→ **ACTIVITY LIST**
1: In the text on UNSW's energy storage goal, how much beneficial energy storage is UNSW striving toward in Australia by 2050?
2: Pick up the text on UNSW's energy storage goal where it stops.

UNSW is striving towards 1,000GWh of beneficial energy storage in Australia by 2050.

We believe this level of storage will underpin a healthy society by promoting a resilient and sustainable energy system. Resilience means providing electrical energy more reliably, by accommodating variable generators and unplanned damage to grid infrastructure. Sustainable means a system that requires less or cleaner materials and promotes resource stewardship. To achieve this goal, we are focused on research and development in four key areas:

  • Technology: Developing and manufacturing electro-chemical and chemical storage technologies that are lower cost and higher energy density.
  • Control: Exploring control strategies to improve the economic benefits and efficiency of storage systems for individual and gridscale applications.
  • Markets: Exploring the future local and grid-scale needs for energy storage in markets for electricity grids (large and small) and transport.

→ **INFORMATION**
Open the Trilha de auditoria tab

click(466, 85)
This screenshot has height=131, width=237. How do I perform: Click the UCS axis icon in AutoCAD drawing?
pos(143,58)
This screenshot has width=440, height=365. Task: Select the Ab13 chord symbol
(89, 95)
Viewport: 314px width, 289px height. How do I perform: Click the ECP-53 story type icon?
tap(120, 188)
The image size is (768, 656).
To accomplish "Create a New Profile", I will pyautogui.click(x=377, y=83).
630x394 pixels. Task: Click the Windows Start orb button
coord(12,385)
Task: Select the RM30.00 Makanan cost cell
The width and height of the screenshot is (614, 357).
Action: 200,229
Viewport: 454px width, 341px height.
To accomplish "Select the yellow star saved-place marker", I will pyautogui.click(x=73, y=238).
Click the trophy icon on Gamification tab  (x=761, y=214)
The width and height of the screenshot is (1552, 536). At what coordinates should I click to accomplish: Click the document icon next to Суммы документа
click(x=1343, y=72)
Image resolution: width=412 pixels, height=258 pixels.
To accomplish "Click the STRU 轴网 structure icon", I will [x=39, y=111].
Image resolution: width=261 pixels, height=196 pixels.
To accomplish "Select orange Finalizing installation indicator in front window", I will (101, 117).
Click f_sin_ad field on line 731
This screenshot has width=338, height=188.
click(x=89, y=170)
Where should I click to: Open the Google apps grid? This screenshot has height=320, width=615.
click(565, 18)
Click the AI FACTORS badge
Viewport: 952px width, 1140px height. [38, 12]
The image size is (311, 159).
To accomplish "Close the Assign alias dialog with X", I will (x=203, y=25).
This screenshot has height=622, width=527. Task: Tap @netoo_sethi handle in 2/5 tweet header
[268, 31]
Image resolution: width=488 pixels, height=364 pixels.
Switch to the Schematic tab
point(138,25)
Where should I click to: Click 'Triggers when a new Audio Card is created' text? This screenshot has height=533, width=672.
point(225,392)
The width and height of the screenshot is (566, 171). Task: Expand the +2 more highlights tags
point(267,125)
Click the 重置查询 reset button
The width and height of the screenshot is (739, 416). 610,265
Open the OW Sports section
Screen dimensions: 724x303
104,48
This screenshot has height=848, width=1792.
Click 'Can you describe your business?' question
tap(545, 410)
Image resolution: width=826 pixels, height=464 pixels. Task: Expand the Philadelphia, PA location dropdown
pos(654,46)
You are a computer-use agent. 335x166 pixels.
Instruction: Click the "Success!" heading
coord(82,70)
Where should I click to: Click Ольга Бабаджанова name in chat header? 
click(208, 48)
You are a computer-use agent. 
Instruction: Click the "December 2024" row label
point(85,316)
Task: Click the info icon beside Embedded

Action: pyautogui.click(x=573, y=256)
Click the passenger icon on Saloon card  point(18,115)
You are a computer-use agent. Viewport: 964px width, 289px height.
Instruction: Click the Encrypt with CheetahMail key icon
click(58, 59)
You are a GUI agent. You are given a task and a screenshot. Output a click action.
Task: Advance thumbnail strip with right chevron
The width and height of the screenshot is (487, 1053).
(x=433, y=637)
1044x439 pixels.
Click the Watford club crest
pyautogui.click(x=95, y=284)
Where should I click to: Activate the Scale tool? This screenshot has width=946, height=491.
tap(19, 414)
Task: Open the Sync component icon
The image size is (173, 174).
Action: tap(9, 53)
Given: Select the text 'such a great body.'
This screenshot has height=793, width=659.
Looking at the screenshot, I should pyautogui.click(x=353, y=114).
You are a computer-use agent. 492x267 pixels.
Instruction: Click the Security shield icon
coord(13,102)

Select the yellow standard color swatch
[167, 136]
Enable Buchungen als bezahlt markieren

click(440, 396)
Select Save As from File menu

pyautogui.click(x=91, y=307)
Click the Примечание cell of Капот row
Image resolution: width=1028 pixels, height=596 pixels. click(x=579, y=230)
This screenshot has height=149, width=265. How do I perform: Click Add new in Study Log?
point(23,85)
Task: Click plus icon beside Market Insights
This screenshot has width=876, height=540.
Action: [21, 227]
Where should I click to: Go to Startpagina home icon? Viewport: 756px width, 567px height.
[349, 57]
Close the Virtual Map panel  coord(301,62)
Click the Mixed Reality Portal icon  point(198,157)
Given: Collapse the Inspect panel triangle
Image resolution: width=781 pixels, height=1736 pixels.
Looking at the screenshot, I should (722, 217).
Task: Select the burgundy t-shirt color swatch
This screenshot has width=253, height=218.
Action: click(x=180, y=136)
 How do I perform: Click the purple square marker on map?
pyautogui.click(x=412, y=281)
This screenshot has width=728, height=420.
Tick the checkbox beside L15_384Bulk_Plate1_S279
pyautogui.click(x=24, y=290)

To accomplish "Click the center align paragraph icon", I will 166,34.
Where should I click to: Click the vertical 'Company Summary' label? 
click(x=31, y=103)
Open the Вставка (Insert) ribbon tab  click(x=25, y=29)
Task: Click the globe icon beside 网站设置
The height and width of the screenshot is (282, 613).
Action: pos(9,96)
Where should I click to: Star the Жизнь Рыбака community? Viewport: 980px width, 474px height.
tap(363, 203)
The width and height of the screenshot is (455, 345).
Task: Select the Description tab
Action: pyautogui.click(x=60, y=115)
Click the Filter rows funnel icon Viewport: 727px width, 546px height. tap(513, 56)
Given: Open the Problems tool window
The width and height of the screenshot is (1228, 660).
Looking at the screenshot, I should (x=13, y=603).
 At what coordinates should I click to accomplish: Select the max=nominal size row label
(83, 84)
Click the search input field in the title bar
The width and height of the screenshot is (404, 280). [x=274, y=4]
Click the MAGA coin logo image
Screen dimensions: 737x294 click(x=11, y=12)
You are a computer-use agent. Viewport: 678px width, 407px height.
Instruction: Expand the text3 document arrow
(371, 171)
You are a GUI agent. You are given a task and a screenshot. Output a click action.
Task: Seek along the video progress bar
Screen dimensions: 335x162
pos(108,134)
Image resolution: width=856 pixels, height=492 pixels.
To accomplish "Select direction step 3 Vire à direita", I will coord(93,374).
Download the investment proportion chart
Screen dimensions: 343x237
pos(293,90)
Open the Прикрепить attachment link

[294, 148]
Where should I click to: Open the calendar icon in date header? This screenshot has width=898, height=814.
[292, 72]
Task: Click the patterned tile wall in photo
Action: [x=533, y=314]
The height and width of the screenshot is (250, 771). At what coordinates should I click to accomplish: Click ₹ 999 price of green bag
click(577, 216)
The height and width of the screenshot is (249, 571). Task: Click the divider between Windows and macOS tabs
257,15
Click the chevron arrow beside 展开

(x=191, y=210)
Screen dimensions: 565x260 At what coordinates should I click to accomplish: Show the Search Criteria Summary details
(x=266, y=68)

→ **RESULTS BY TASK**
1: 1,000GWh

2:
  • Sustainability: Promoting better materials, and the recycling of those materials, to reduce life-cycle emissions.

Key initiatives

UNSW leads the ARC Research Hub for Integrated Energy Storage Solutions, which is a nationally significant program of collaborative research that applies a highly integrated systems-based approach, focusing not just on energy storage technologies and solutions (batteries, fuel cells, power-togas, virtual storage) but also on the monitoring, control, integration and optimisation of storage systems. UNSW has partnered with the Fraunhofer Institute for Chemical Technology to form CENELEST is a German-Australian alliance for stationary energy storage. UNSW also leads the ARC Research Hub for Microrecycling of Battery and Consumer Wastes, which is recovering valuable materials from waste batteries (with 90% going to landfill) and other wastes to help create national materials sustainability and accelerate efforts to reduce emissions.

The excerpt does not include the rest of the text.